- Born: Lynnette Marie Cole February 9, 1978 (age 47) Columbia, Tennessee, U.S.
- Beauty pageant titleholder
- Title: Miss Tennessee Teen USA 1995; Miss Tennessee USA 2000; Miss USA 2000;
- Major competitions: Miss Tennessee Teen USA 1995; (Winner); Miss Teen USA 1995; (Top 6); Miss Teen All American 1997; (Winner); Miss Tennessee USA 2000; (Winner); Miss USA 2000; (Winner); Miss Universe 2000; (Top 5);

= Lynnette Cole =

American beauty pageant titleholder

Lynnette Marie O'Nan (née Cole; born February 9, 1978) is an American director, former model and beauty pageant titleholder who won the title Miss Tennessee USA 2000. She went on to become the first woman from that state to win the Miss USA 2000 pageant, she represented the United States at Miss Universe 2000, was one of placed in the Top 5 finalist.

Cole is from Columbia, Tennessee and was twenty-one years old when she won the national crown.

==Family background==
Cole is of Puerto Rican heritage.

==Pageants==
Cole's first major pageant win came in 1995 when she won the title Miss Tennessee Teen USA. She was a top six finalist at the Miss Teen USA pageant in that year, and won the Miss Photogenic award, finishing fourth overall. Cole later won the 1997 Miss Teen All American title.

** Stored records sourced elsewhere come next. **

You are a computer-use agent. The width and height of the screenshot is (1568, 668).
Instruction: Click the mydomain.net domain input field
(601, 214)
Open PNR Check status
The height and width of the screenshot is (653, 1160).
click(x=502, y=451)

After winning Miss Tennessee USA Cole competed for and won the title of Miss USA 2000, becoming the second Hispanic woman to win Miss USA after Laura Harring at Miss USA 1985. Cole went on to compete at the Miss Universe pageant, held in Nicosia, Cyprus later that year. Her national costume was a Vegas showgirl. Her performance was enough to secure her a spot among the five finalists, and brought the US back into the semifinals (after Kimberly Pressler had failed to advance the year before, breaking a streak of consecutive placements that had been going since 1977). She also placed fifth overall. She became the first woman to place in the top five at all three pageants and her record was not surpassed until 2006 by Tara Conner.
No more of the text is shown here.